PROBLEM TO SOLVE: Print exactly the lines from the one containing "Click the smiley" through the last line of the records below, both included, and nothing else; omit any pictures.

THE RECORDS:
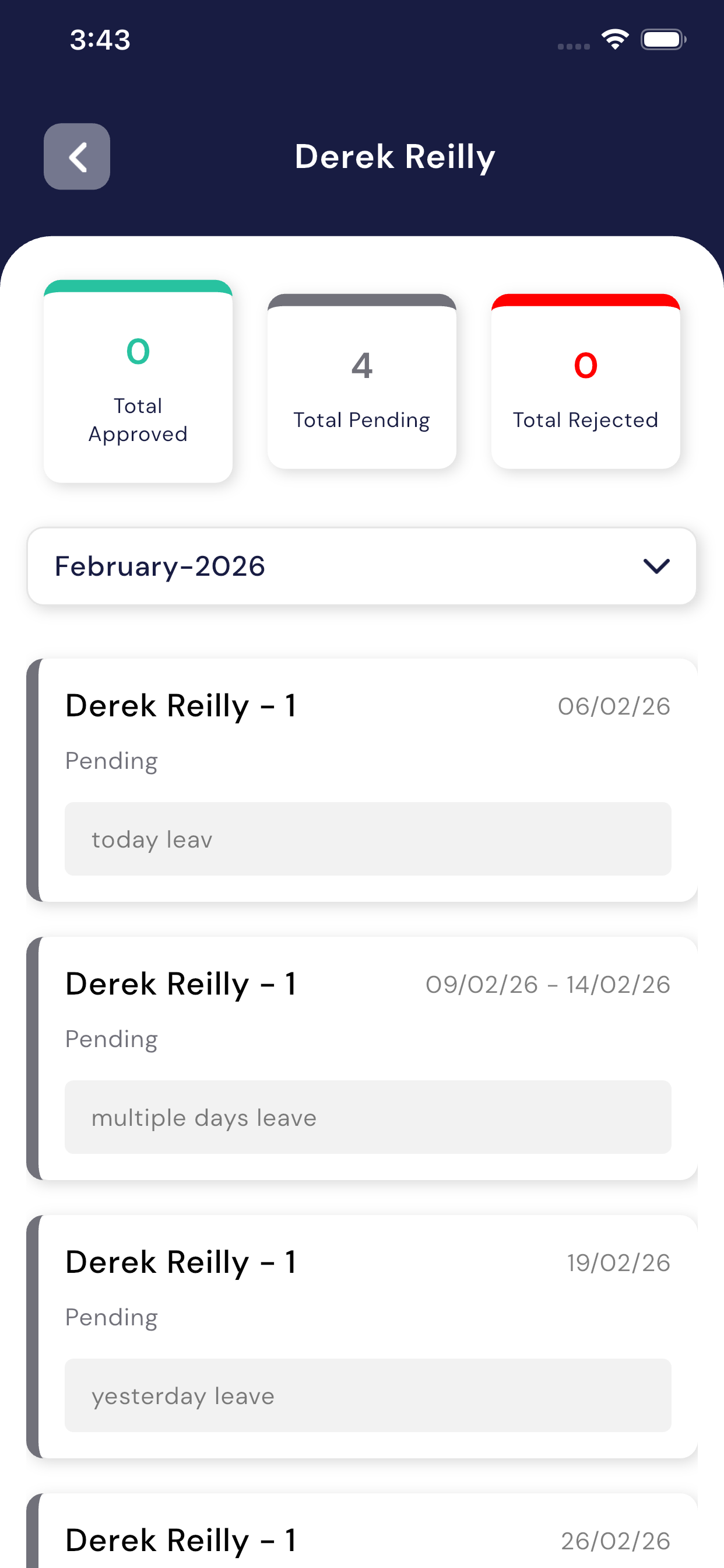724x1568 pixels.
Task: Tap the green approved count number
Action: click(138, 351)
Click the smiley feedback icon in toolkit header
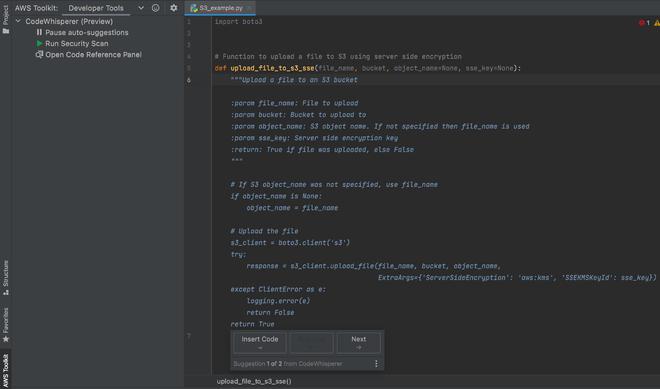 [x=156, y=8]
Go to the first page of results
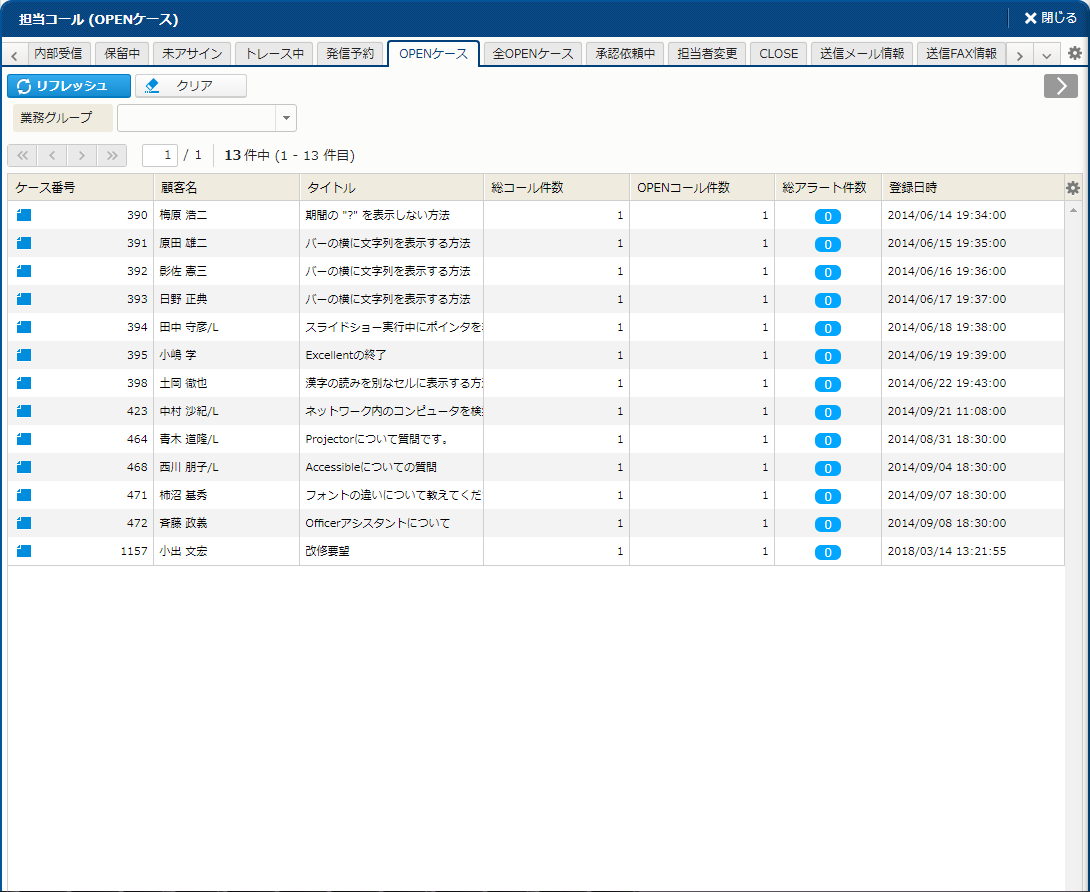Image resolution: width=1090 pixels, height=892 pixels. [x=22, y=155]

RESULT OF THE EXERCISE:
Click the smiley feedback icon in toolkit header
 [x=156, y=8]
Go to the first page of results
Image resolution: width=1090 pixels, height=892 pixels. [x=22, y=155]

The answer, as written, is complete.